**Assignment**. Restate the following records word for word without images.
┌─ Dataset extract
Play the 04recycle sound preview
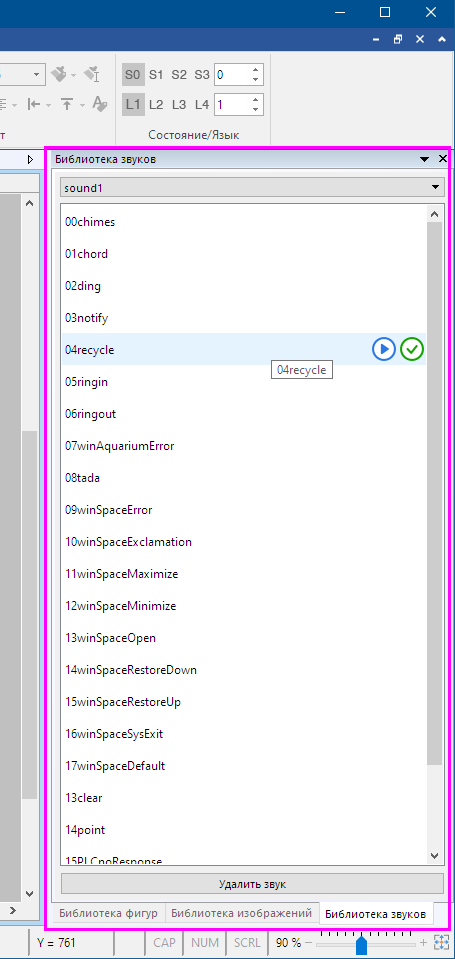455x959 pixels. click(383, 349)
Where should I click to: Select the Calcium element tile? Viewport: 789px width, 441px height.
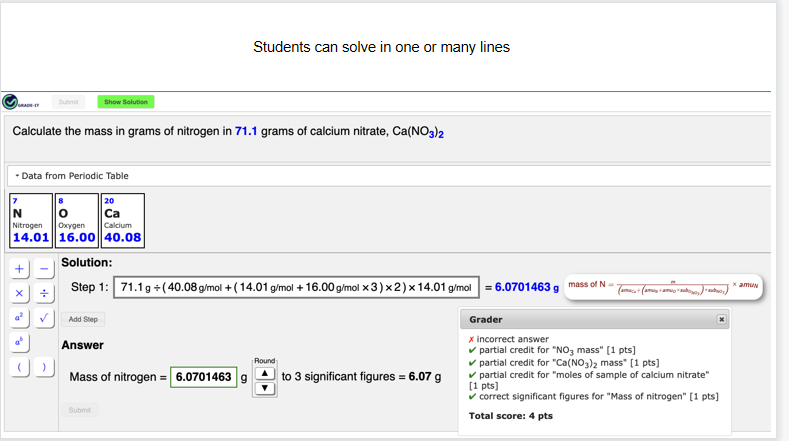pyautogui.click(x=122, y=219)
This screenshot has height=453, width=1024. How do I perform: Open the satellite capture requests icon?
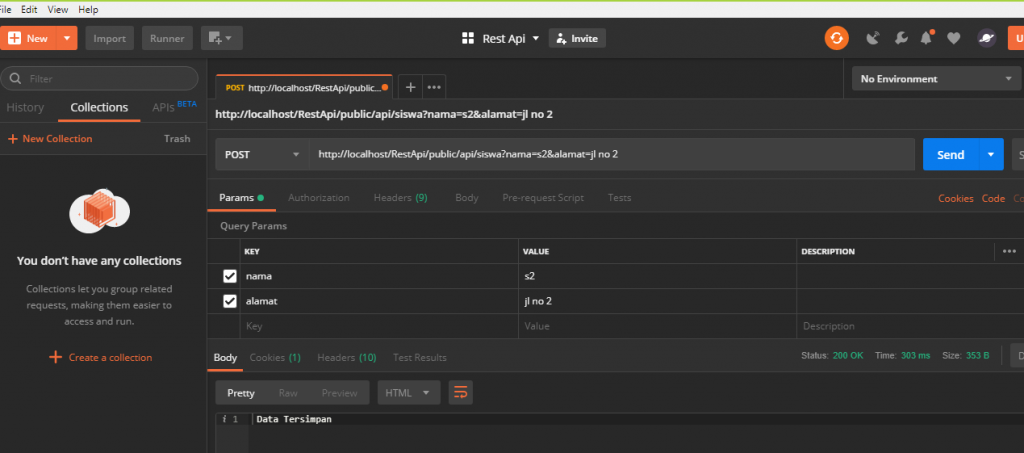tap(872, 38)
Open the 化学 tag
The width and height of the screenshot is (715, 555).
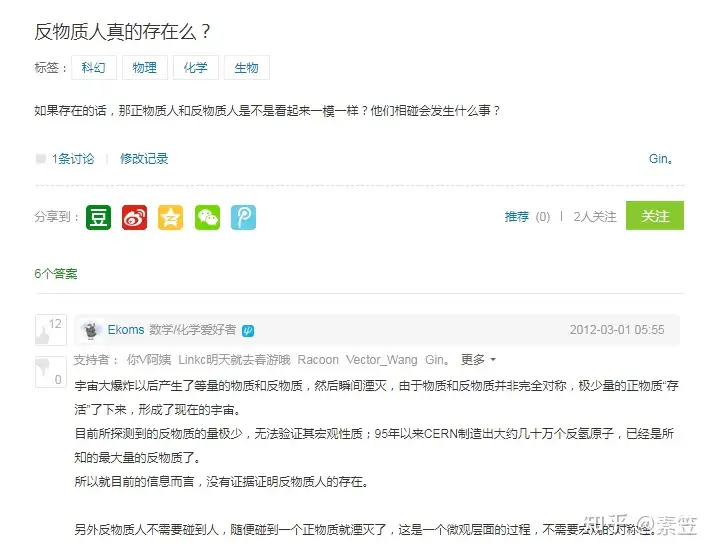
└─
**Final answer**.
Play the 04recycle sound preview
455x959 pixels. click(383, 349)
Where should I click to: Select the Calcium element tile? Viewport: 789px width, 441px height.
pyautogui.click(x=122, y=219)
This screenshot has height=453, width=1024. How do I perform: Open the satellite capture requests icon?
tap(872, 38)
Open the 化学 tag
The width and height of the screenshot is (715, 555).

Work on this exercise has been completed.